For one thing, the main characters—college friends reunited at a wealthy classmate’s destination wedding—have aged out of their twenties or soon will. More important, they are complex, original human beings, with flaws that aren’t always cute.
Victor, the perennial loser who has just been fired from a floundering search-engine firm, is said to resemble the actor Adrian Brody, but he’s too tall and has digestive problems. He is hopelessly in love with Kezia, the insecure second-in-command at an offbeat jewelry design house, who “looked like she had just come from a Celtic sprite convention.”
The third Musketeer of the group, Nathaniel, would seem to be the success story: a self-assured literature major with a well-defined jawline who actually got a job as a writer on a TV sitcom just months out of college, enjoying “a low-six-figure salary, the same dental insurance as Steven Spielberg,” and a series of gorgeous girlfriends (or one-night stands).
In this debut novel, Sloane Crosley, the author of two bestselling essay collections, has created a cast that the reader genuinely cares about.
However, the book takes too long—almost to the halfway mark—to get to its plot pivot: the quest for a priceless diamond and sapphire necklace that is supposedly the real item on which Guy de Maupassant based his classic short story “The Necklace.”
Or perhaps Crosley should have waited even longer, because the book changes drastically at that point. Unbelievable coincidences and contrived connections with the de Maupassant tale are hammered repeatedly.
In the original 1884 story, the dissatisfied wife of a low-level government clerk borrows a wealthy friend’s necklace to wear to a ball. When she loses the necklace, she goes into heavy debt to buy a replacement for her friend, then spends the next ten years working at miserable jobs in order to repay the debt. At the end, the friend informs her that the original was only a fake.
The necklace enters this modern book when the groom’s mother at the destination wedding shows Victor a sketch of an anonymous necklace and tells him a wild story of how her aunt’s wartime Nazi lover supposedly hid the actual piece in a French chateau. Trying to decipher the words and numbers at the bottom of the sketch, Victor decides that they are an address where de Maupassant once lived. He remembers that he and Nathaniel had read the short story in a college class—and voila!
Victor is convinced that the (theoretical) Nazi necklace must be the one de Maupassant described. (Never mind why there had to be an actual necklace in order for de Maupassant to write his story.)

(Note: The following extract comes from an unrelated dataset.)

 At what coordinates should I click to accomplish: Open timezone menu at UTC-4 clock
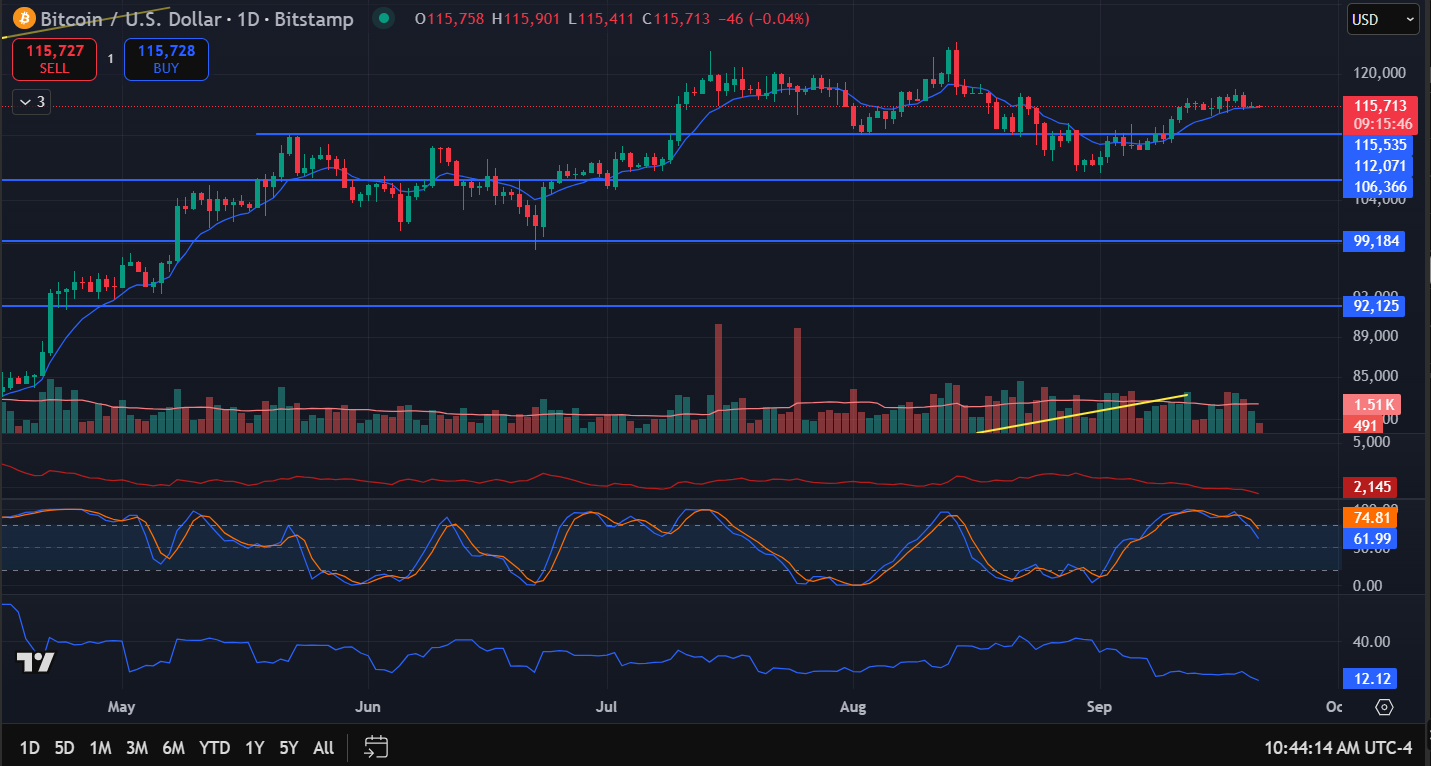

“This woman’s life is totally ruined and for nothing. . . . And that’s when you realize that the necklace was always kind of a red herring, distracting you from the actual twist,” Victor says, in one of the many passages where Crosley tries to draw Big Meanings from the forced jewelry connection.
“It’s not upsetting that the necklace is fake but that she is real,” Victor adds.
The clasp of the novel’s title is not, however, connected to de Maupassant’s jewelry. Narrowly, it refers to the constantly breaking clasps of poorly designed necklaces that Kezia goes to Paris to try to repair.
More symbolically, the title evokes the clasps that once bound these college chums but that, too, are weakening. And that may be this novel’s greatest value: It shows what happens when twentysomethings grow up.